[INSTRUCTIONS TO FOLLOW] Rewrite the data below with every "How do I perform" changed to "How can I do", keeping everything else the same.

━━━━━━

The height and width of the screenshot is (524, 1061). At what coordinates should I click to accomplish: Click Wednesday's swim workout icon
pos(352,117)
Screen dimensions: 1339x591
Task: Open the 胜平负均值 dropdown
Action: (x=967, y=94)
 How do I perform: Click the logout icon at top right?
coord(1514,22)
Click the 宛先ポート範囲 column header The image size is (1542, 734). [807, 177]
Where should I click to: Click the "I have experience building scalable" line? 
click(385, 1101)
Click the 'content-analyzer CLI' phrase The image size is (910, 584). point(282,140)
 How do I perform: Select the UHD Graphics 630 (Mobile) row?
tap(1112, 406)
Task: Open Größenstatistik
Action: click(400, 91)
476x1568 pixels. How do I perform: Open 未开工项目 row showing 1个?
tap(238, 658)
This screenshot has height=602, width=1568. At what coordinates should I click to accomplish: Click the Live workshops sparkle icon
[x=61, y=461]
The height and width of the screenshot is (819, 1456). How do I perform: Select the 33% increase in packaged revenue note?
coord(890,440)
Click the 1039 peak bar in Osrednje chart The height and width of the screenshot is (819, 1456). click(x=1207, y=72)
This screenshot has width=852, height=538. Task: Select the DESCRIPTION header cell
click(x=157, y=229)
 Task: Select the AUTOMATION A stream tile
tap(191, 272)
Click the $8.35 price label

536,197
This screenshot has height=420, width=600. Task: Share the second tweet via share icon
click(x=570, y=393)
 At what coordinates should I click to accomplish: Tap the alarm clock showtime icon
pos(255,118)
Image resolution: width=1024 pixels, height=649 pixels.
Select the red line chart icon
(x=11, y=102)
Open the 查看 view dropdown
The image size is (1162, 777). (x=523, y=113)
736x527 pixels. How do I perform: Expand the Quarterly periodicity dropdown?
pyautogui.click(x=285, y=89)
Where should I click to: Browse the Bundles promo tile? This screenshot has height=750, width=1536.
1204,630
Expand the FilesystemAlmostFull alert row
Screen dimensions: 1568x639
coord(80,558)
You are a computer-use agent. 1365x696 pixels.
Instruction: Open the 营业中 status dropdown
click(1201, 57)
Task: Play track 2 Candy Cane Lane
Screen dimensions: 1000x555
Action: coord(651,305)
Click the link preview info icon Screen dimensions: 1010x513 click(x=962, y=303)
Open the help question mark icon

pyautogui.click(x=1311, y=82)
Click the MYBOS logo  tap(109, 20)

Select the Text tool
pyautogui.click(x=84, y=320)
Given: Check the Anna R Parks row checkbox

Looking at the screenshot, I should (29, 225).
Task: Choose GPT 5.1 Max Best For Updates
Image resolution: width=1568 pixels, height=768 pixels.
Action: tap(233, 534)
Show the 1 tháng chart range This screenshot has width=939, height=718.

━━━━━━

[TASK RESPONSE]
The height and width of the screenshot is (524, 1061). At what coordinates should I click to accomplish: Click Wednesday's swim workout icon
pos(352,117)
Screen dimensions: 1339x591
Task: Open the 胜平负均值 dropdown
Action: (x=967, y=94)
 How can I do: Click the logout icon at top right?
coord(1514,22)
Click the 宛先ポート範囲 column header The image size is (1542, 734). [807, 177]
Where should I click to: Click the "I have experience building scalable" line? 
click(385, 1101)
Click the 'content-analyzer CLI' phrase The image size is (910, 584). point(282,140)
 How can I do: Select the UHD Graphics 630 (Mobile) row?
tap(1112, 406)
Task: Open Größenstatistik
Action: click(400, 91)
476x1568 pixels. How can I do: Open 未开工项目 row showing 1个?
tap(238, 658)
This screenshot has height=602, width=1568. At what coordinates should I click to accomplish: Click the Live workshops sparkle icon
[x=61, y=461]
The height and width of the screenshot is (819, 1456). How can I do: Select the 33% increase in packaged revenue note?
coord(890,440)
Click the 1039 peak bar in Osrednje chart The height and width of the screenshot is (819, 1456). click(x=1207, y=72)
This screenshot has width=852, height=538. Task: Select the DESCRIPTION header cell
click(x=157, y=229)
 Task: Select the AUTOMATION A stream tile
tap(191, 272)
Click the $8.35 price label

536,197
This screenshot has height=420, width=600. Task: Share the second tweet via share icon
click(x=570, y=393)
 At what coordinates should I click to accomplish: Tap the alarm clock showtime icon
pos(255,118)
Image resolution: width=1024 pixels, height=649 pixels.
Select the red line chart icon
(x=11, y=102)
Open the 查看 view dropdown
The image size is (1162, 777). (x=523, y=113)
736x527 pixels. How can I do: Expand the Quarterly periodicity dropdown?
pyautogui.click(x=285, y=89)
Where should I click to: Browse the Bundles promo tile? This screenshot has height=750, width=1536.
1204,630
Expand the FilesystemAlmostFull alert row
Screen dimensions: 1568x639
coord(80,558)
You are a computer-use agent. 1365x696 pixels.
Instruction: Open the 营业中 status dropdown
click(1201, 57)
Task: Play track 2 Candy Cane Lane
Screen dimensions: 1000x555
Action: coord(651,305)
Click the link preview info icon Screen dimensions: 1010x513 click(x=962, y=303)
Open the help question mark icon

pyautogui.click(x=1311, y=82)
Click the MYBOS logo  tap(109, 20)

Select the Text tool
pyautogui.click(x=84, y=320)
Given: Check the Anna R Parks row checkbox

Looking at the screenshot, I should (29, 225).
Task: Choose GPT 5.1 Max Best For Updates
Image resolution: width=1568 pixels, height=768 pixels.
Action: tap(233, 534)
Show the 1 tháng chart range This screenshot has width=939, height=718.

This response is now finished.